インテークと胴体の入り組んだ曲面を見せたかったから、あえての判断、、、のつもりです♪

イメージ 3昨日は一日、打ち合わせで出掛けていたのですが、合間に本屋によってスケビを買って、移動の合間に読んでいました。

いや〜ライティングがいいと、格好良く見えるなぁ。
見上げで撮影したGripen Demoなんか、自分で作ったものじゃないみたい!
自作をプロが撮影したものを見ると、撮影のコツみたいなものが分かります。
強いライト1本と、スクリーンが欲しくなります。

しかも、モノクロページ前だから、結構目立つ。
その、モノクロページの下段「サクラメントのドラケン」も私が製作したものです。

Gripen Demoともに、電話で取材を受けたときに編集さんとお話しした内容が上手くまとめられています。
またジオラマの作り方は、このブログに書いた内容をまとめ直したものですね。


プロフィールのトコロにも書かれていますが、グラフィックデザインという仕事上、編集と仕事することもあり、そういった経験から照らし合わせて「なるほど〜スケビはこうやってつくってるのか」って言うのがなぁんとなく、把握できたような気がします。
きっと、とっても大変だと思う。

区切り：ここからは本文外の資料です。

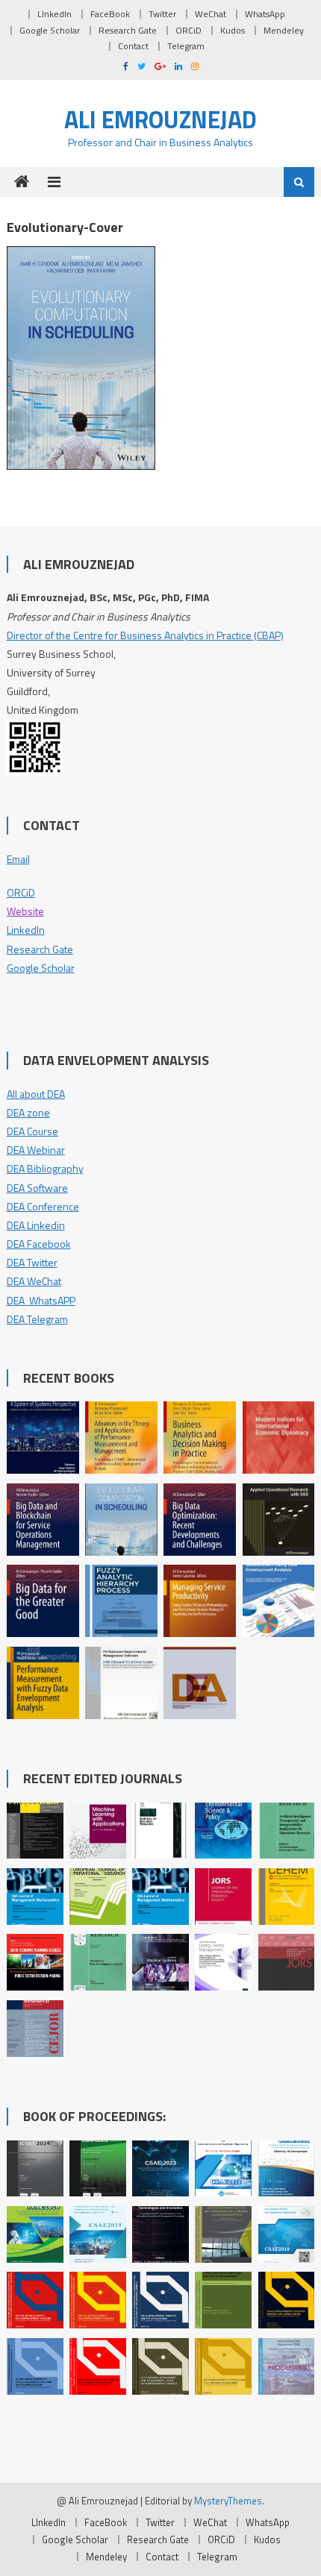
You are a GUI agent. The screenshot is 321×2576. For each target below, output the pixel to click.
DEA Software (37, 1188)
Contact (133, 46)
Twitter (162, 14)
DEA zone (28, 1112)
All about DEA (36, 1094)
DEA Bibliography (45, 1168)
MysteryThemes (228, 2500)
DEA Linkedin (36, 1225)
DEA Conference (43, 1206)
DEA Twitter (32, 1262)
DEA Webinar (36, 1149)
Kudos (232, 30)
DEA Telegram (37, 1319)
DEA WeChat (34, 1281)
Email (18, 859)
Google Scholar (49, 30)
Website (25, 911)
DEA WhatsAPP (41, 1300)
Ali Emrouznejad (160, 119)
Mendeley (284, 30)
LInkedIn (54, 14)
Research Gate (128, 30)
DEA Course (32, 1131)
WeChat (210, 14)
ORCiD (188, 30)
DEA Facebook (39, 1243)
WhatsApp (265, 14)
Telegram (186, 46)
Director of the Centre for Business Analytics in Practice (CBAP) (145, 635)
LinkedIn (26, 929)
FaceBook (110, 14)
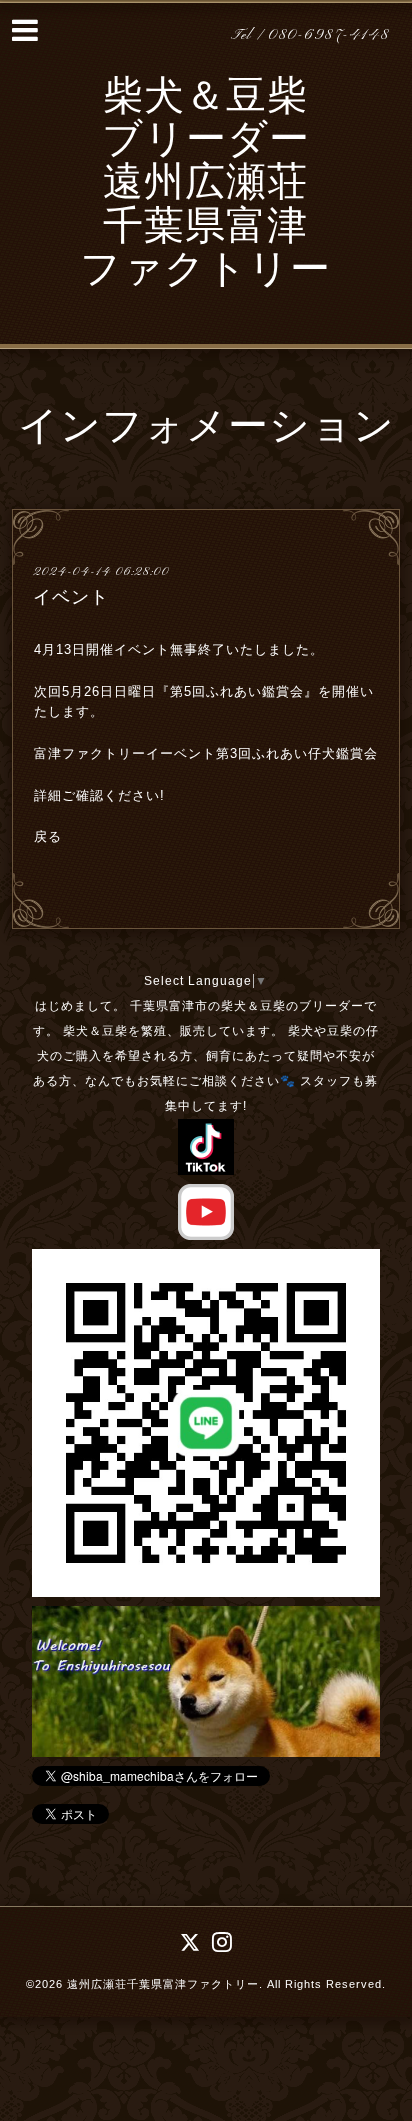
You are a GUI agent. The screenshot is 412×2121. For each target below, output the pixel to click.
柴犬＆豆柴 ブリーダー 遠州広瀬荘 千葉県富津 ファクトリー (205, 185)
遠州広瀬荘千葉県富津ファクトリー (163, 1984)
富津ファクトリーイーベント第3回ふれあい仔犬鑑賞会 (206, 753)
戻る (48, 836)
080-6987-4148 (329, 35)
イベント (71, 597)
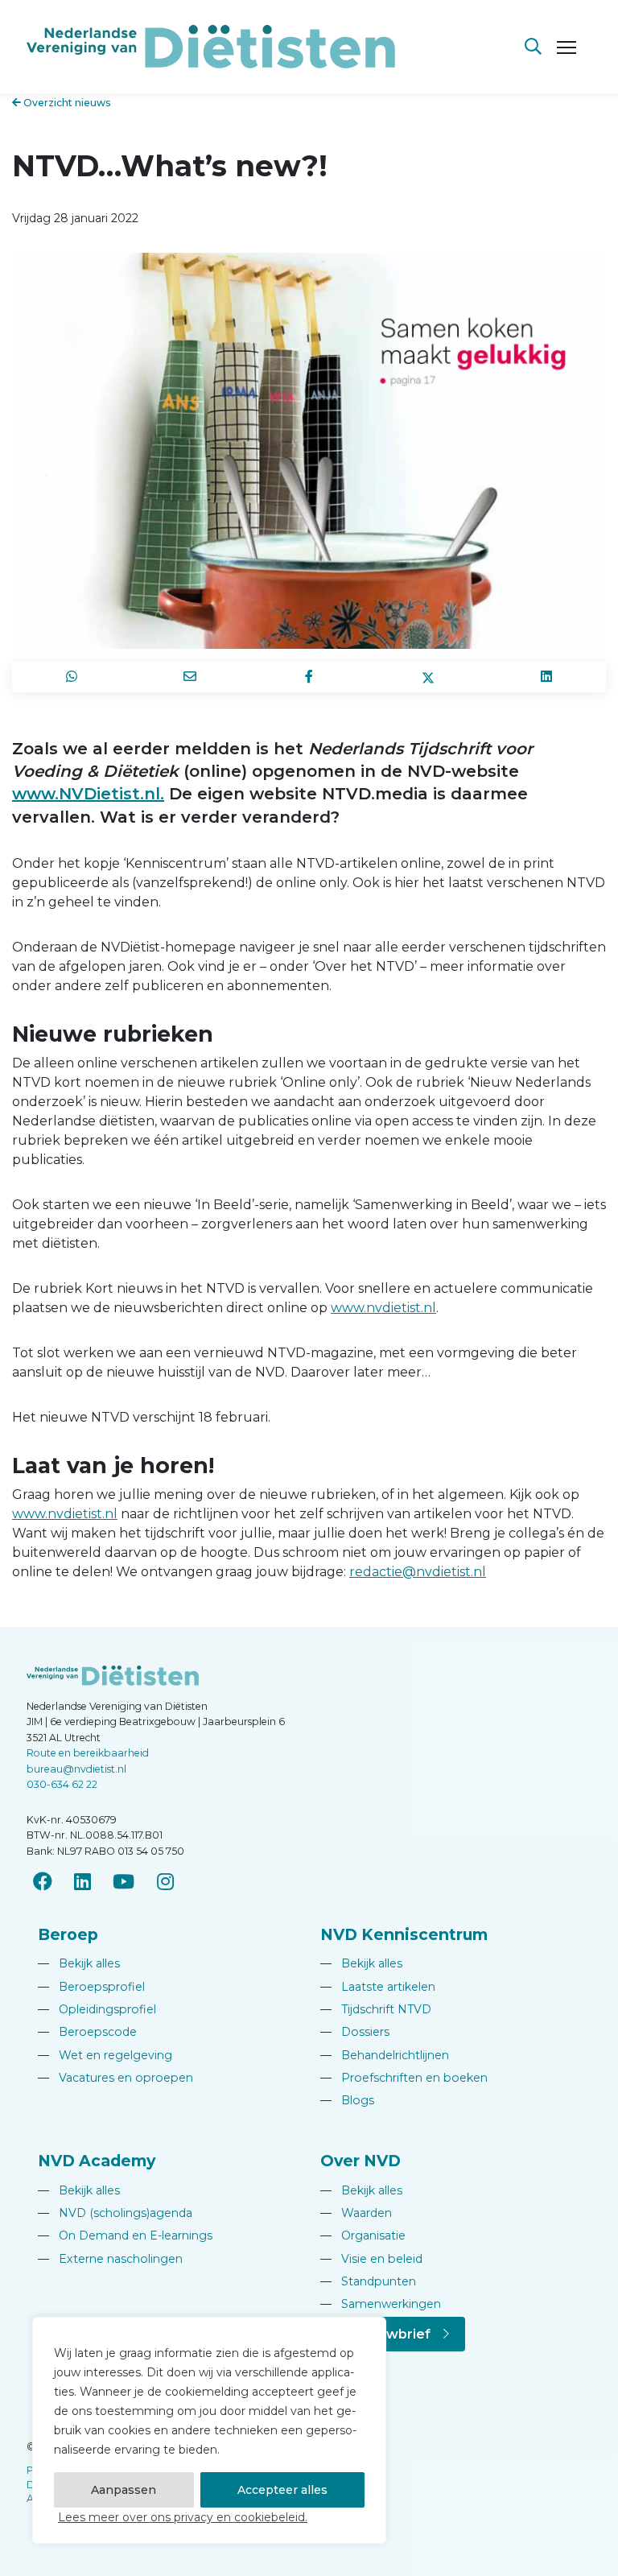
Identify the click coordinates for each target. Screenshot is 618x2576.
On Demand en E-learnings (125, 2235)
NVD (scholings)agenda (115, 2213)
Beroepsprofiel (91, 1986)
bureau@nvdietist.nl (76, 1769)
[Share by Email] (190, 677)
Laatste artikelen (377, 1986)
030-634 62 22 (62, 1784)
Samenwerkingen (380, 2304)
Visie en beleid (371, 2259)
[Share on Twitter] (428, 677)
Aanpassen (123, 2490)
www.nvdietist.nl (64, 1513)
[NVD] (211, 45)
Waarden (356, 2213)
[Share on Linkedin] (546, 677)
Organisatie (363, 2235)
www (347, 1307)
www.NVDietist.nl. (88, 793)
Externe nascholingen (110, 2259)
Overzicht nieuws (66, 103)
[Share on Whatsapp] (71, 677)
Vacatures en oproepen (115, 2077)
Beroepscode (87, 2032)
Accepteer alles (282, 2490)
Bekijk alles (79, 1963)
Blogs (347, 2100)
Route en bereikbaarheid (88, 1753)
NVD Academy (96, 2160)
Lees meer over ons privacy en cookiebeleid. (182, 2517)
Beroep (68, 1934)
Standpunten (368, 2281)
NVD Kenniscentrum (404, 1934)
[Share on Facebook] (309, 677)
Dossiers (354, 2032)
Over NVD (360, 2160)
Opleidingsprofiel (97, 2009)
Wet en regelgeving (105, 2055)
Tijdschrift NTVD (375, 2009)
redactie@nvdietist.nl (417, 1571)
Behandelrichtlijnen (384, 2055)
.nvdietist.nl (400, 1307)
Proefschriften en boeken (404, 2077)
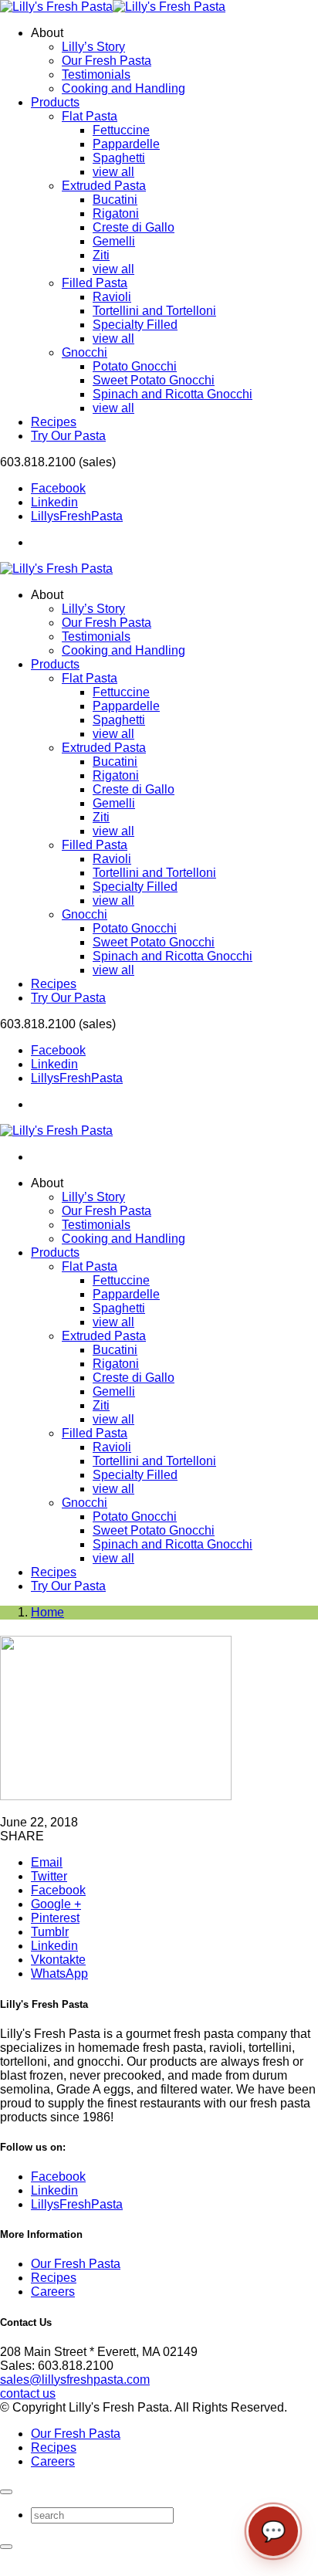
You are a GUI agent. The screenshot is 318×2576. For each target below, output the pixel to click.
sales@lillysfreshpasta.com (75, 2379)
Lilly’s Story (93, 46)
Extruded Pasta (104, 185)
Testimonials (96, 74)
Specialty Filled (135, 324)
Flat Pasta (89, 116)
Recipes (53, 2277)
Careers (53, 2291)
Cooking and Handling (123, 88)
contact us (28, 2393)
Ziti (101, 255)
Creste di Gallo (133, 227)
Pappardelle (126, 144)
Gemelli (114, 241)
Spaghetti (119, 157)
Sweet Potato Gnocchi (154, 380)
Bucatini (115, 199)
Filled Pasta (94, 282)
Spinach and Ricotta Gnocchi (172, 394)
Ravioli (112, 296)
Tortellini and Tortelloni (154, 310)
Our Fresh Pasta (106, 60)
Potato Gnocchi (135, 366)
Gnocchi (84, 352)
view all (113, 171)
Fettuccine (121, 130)
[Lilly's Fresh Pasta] (112, 6)
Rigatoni (116, 213)
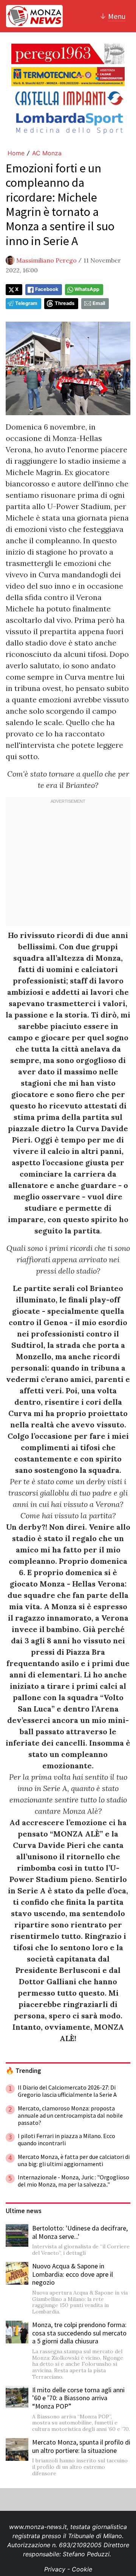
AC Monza (47, 153)
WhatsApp (86, 289)
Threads (64, 303)
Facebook (46, 289)
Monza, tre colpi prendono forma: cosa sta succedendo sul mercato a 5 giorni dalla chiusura (79, 2332)
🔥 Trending (23, 2070)
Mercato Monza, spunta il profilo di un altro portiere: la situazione (81, 2446)
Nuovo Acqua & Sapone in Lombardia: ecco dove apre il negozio (72, 2274)
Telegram (26, 303)
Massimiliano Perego (46, 260)
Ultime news (24, 2211)
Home (16, 153)
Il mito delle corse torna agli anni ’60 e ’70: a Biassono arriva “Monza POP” (78, 2397)
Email (99, 303)
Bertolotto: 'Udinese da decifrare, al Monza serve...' (80, 2232)
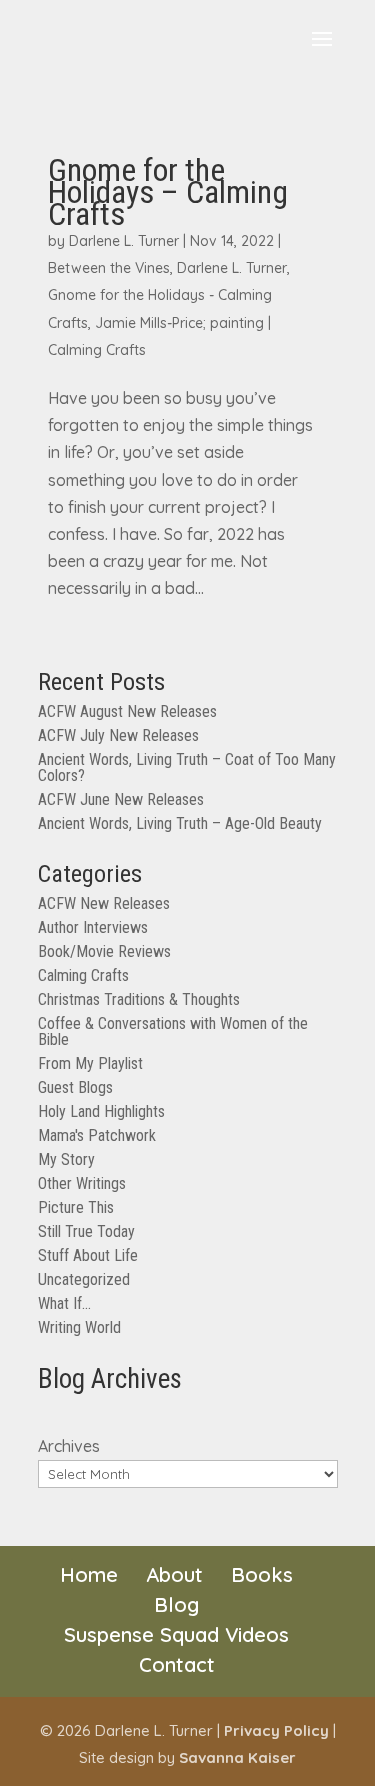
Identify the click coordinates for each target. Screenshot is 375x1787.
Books (262, 1574)
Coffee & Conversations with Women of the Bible (173, 1031)
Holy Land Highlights (101, 1111)
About (174, 1574)
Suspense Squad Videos (176, 1634)
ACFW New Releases (104, 903)
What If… (64, 1303)
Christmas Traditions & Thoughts (139, 999)
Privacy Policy (276, 1730)
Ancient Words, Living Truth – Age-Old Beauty (180, 823)
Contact (177, 1664)
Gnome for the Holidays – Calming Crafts (168, 192)
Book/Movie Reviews (104, 951)
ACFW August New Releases (127, 711)
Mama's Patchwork (97, 1135)
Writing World (79, 1327)
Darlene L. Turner (124, 241)
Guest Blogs (75, 1087)
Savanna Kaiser (237, 1757)
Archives (69, 1446)
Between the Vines (109, 268)
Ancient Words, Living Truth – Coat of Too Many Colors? (187, 767)
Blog (176, 1604)
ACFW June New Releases (121, 799)
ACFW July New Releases (118, 735)
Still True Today (86, 1231)
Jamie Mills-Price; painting (179, 323)
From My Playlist (90, 1063)
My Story (66, 1159)
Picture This (76, 1207)
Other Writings (82, 1183)
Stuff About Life (88, 1255)
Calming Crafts (97, 350)
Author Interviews (93, 927)
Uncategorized (84, 1279)
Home (89, 1574)
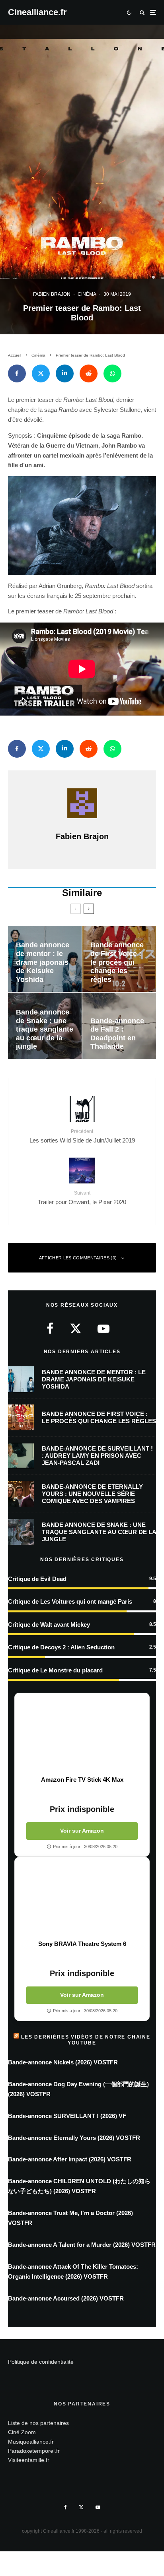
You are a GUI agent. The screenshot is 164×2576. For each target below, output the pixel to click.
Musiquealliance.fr (31, 2441)
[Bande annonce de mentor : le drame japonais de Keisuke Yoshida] (45, 959)
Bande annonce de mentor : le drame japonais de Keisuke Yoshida (94, 1379)
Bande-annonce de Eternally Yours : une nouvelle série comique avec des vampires (92, 1493)
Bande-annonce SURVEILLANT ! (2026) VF (67, 2115)
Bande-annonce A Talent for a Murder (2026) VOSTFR (82, 2244)
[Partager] (17, 373)
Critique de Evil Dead (37, 1578)
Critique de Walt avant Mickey (49, 1624)
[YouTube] (98, 2507)
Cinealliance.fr (37, 12)
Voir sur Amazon (82, 1830)
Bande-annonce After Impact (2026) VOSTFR (69, 2159)
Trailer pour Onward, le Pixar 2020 (82, 1197)
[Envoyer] (89, 373)
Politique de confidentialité (41, 2362)
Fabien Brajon (51, 294)
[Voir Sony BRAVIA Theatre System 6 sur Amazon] (82, 1898)
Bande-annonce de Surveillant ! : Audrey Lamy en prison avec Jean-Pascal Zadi (97, 1455)
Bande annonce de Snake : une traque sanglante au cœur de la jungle (99, 1531)
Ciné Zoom (22, 2432)
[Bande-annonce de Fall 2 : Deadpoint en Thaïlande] (119, 1026)
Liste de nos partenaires (38, 2423)
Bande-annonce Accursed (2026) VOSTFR (66, 2298)
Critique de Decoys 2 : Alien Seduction (61, 1647)
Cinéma (87, 294)
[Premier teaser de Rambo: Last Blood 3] (82, 525)
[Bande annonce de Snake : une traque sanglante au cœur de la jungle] (45, 1026)
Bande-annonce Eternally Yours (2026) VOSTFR (74, 2137)
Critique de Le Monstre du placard (55, 1670)
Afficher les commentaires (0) (78, 1257)
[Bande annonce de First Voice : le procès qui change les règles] (119, 959)
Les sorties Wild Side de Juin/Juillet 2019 (82, 1136)
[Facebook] (65, 2507)
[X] (81, 2507)
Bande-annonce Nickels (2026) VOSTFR (63, 2062)
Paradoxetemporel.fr (34, 2451)
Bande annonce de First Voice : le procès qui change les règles (99, 1417)
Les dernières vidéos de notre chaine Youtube (85, 2039)
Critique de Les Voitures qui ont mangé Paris (70, 1601)
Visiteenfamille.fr (28, 2460)
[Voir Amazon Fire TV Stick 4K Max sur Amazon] (82, 1734)
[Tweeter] (41, 373)
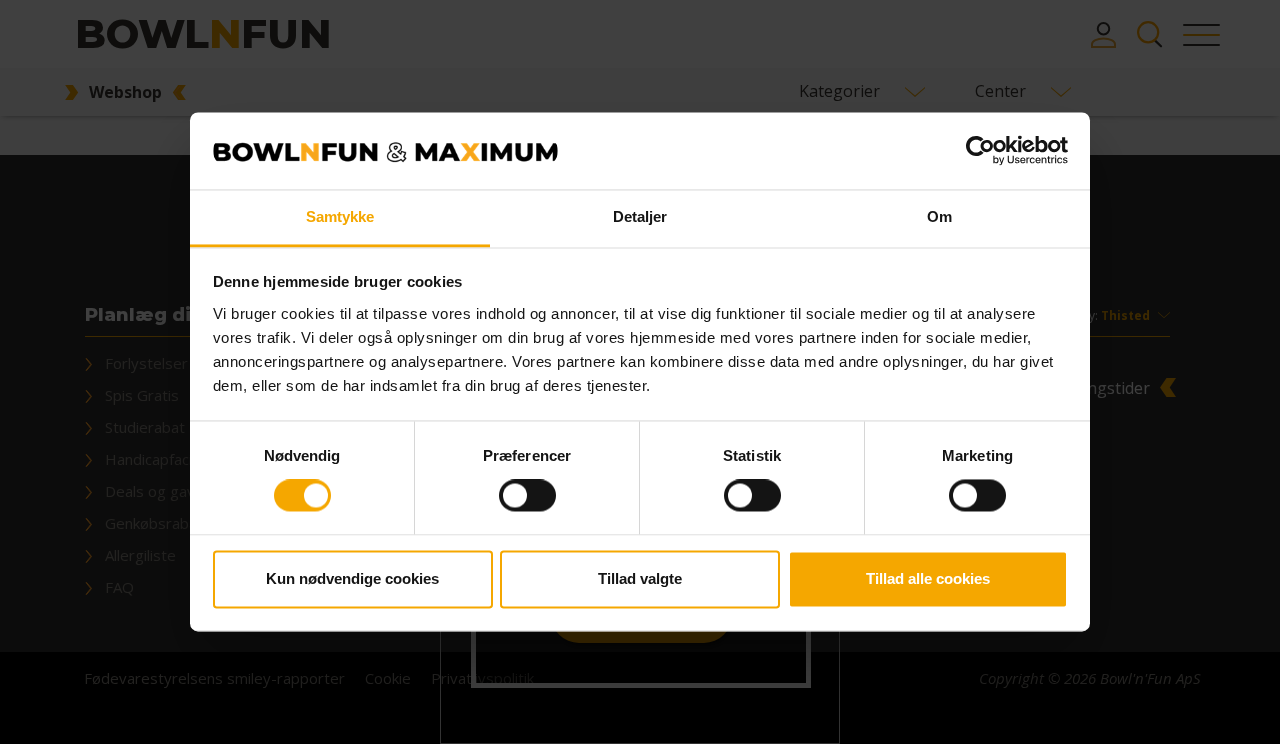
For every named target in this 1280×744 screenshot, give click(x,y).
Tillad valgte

ほとんど、1人でまとめてるんじゃないかな。コレだけの分量・情報量を。。。

…だからこそ、、、ゴメンナサイ、ヒトコト言わせて。。。トップはTunnanかLancenで良かったんじゃないかと。。。

まとめられたテキストを読んでいて、今回、自作が掲載された理由も何となく分かりました。

…となると、次に自作が掲載されるチャンスがあるとすれば「イタリア特集」が組まれ、他スケールでフォローしきれない機体が多数となった場合でしょうか。「1/144で見る、戦後イタリアの戦闘機」というコーナーを組んでくれたら。。。

それとね。先日、某オタク文化番組にて同人誌について語られているのを見ていたら「144の媒体、作れないものかな」と思ってしまいました。枠組みが難しいから「50万くらい、あぶく銭が入ったら」考えるかなぁ。でもなぁ。

F-104S ASA-M,TF-104G□Day27

キット:Revell

おお。イタリアになった♪


イメージ 1墨入れしてデカール貼り。


機体上部はエナメル塗料の紺+茶を筆先で混色して、色むらを作りながらウォッシングしてみました。
青系で入れるか、赤系で入れるか決めることができなかったからなのです。

下部は迷いなく、茶系。
脚扉や増槽も全体にゆるく溶いたエナメル塗料を塗りつけて、拭き取っています。
ほとんど拭き取ってしまうので、スジボリに流すだけでも変わらないのですけどね。気分。。。かな?


デカールは、いつもどおりリリパットエアフォースさん。
自分で作ったデータなのに、どこに貼るのか忘れているので、画像を確認しながら貼っていきます。
一部、Revellに付属のデカールも流用しますので、画像の状態から、数枚はデカールが増える予定。


うん。
イタリア機になった。
明るいグレーが、青くなりすぎた感じがしていて「キモチワルイ」感じがしていたけれど、デカール貼ったら落ちついた気がする。
いや、落ちついたってことにして、次にいこ〜!

ディティールの処理が、結構あるんだわ。